Racetrack memory is one emerging technology that’s expected to offer a viable replacement for the forms of memory that we use today, including hard disk drives (HDDs) and flash memory. Also known as domain-wall memory (DWM), this is a non-volatile kind of solid-state memory that may one day hold 100 times the amount of data that can be stored on nay system commercially available at the moment, according to its creator, IBM.

The company claims that this technology could have the potential to allow handheld devices, even, to hold a few thousand movies, run for weeks on end on a single battery charge cycle, and be practically unbreakable. The drives fitted with racetrack memory may also be cheaper than flash memory, and might even be roughly the same cost as traditional HDD storage. It’s therefore said to combine “the best of both worlds” of the two main kinds of memory currently in commercial use.

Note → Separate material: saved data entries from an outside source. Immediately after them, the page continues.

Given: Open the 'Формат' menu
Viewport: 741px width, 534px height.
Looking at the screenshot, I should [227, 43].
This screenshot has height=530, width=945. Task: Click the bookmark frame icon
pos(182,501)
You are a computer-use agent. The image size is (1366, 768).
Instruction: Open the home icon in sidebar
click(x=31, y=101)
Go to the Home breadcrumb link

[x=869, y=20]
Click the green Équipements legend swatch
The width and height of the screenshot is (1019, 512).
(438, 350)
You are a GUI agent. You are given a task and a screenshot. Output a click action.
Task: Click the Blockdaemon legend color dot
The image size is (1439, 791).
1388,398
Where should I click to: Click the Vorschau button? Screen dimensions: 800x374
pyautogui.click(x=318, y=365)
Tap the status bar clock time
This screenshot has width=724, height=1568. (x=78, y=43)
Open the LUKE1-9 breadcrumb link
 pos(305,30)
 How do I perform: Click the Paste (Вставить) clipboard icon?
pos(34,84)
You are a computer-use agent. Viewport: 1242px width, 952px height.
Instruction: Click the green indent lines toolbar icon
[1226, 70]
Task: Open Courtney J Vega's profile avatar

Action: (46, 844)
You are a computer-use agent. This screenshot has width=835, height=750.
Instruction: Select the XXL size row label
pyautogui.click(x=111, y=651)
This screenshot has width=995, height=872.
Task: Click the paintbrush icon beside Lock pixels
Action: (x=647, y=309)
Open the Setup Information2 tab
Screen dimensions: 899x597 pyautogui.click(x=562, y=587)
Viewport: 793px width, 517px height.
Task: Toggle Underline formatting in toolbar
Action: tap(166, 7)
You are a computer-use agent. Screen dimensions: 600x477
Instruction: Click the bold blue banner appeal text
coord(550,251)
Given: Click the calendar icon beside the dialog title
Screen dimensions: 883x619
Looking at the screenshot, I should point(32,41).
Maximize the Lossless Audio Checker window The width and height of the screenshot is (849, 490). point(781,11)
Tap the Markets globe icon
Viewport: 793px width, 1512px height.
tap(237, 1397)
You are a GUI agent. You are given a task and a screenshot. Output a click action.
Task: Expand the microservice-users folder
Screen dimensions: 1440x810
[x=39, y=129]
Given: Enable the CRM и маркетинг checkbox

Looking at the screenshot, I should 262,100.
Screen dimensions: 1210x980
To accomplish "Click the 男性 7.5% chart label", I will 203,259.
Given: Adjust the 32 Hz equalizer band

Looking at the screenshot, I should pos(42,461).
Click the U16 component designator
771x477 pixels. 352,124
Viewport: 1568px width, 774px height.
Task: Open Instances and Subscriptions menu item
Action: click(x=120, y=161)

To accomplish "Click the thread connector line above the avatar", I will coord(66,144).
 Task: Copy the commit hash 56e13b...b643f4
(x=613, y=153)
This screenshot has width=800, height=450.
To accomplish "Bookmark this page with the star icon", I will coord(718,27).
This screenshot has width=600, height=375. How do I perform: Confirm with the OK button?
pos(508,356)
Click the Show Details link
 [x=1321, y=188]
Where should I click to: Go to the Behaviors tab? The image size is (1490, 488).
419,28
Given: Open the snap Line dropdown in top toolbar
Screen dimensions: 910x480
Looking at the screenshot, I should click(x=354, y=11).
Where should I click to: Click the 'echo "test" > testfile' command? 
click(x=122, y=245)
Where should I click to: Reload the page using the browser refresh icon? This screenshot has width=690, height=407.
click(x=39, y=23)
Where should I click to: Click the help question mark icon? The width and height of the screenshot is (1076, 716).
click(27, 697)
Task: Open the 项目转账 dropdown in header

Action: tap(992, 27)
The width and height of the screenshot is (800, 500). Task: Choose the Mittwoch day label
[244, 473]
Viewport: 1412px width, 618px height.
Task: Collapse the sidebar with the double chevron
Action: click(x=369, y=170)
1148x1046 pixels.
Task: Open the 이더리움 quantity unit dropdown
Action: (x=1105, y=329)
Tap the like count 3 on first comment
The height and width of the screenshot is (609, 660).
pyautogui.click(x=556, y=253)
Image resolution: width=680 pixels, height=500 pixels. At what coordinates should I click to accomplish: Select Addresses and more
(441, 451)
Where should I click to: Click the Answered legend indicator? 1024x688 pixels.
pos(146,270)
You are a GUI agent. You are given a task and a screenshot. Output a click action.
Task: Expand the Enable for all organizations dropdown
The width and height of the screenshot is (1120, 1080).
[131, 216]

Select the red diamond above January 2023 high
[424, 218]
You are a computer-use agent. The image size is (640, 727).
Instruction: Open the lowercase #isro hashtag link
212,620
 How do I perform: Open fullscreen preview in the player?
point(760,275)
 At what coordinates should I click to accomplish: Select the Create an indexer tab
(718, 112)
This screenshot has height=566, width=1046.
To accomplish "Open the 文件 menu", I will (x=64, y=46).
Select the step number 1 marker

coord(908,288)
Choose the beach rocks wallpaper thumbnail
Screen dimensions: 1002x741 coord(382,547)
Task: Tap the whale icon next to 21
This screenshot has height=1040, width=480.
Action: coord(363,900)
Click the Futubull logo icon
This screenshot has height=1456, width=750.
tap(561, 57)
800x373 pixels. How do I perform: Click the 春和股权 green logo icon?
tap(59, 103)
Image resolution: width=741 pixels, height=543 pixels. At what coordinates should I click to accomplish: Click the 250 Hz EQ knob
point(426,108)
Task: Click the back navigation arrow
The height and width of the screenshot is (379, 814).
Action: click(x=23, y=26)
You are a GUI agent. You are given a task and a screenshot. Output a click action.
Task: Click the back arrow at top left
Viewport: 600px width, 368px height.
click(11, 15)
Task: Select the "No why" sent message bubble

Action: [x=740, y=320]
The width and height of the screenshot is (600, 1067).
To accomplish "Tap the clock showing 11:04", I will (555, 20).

How does racetrack memory work?

DWM uses a technology known as spintronics. What this involves is using the strength and orientation of a magnetic field produced by an electron as it spins, in addition to its electronic charge, in solid-state devices. In this sense, solid-state refers to both the types of SSD drives fitted into our devices today, as well as technologies from years gone by such as vacuum tubes. Spintronics has been a technology in development since the 80s, although it’s only been applied in a practical way over the past couple of decades. Only in 2007, IBM researchers published a scientific paper on racetrack memory in the American Physical Society’s Physical Review Letters. This was followed by a further paper in the journal Science.

As described in the abstract of the 2008 paper, racetrack memory "comprises an array of magnetic nanowires arranged horizontally or vertically on a silicon chip". These nanowires, measuring around 50nm in diameter, form the so-called racetrack.

To use a metaphor coined by Stuart Parkin, one of the pioneers of racetrack memory, the nanowires are like skyscrapers with each floor of each skyscraper containing a single bit of data. A transistor at the bottom of the wire shoots spin polarised electric currents up and down the wires, which moves the data up and own.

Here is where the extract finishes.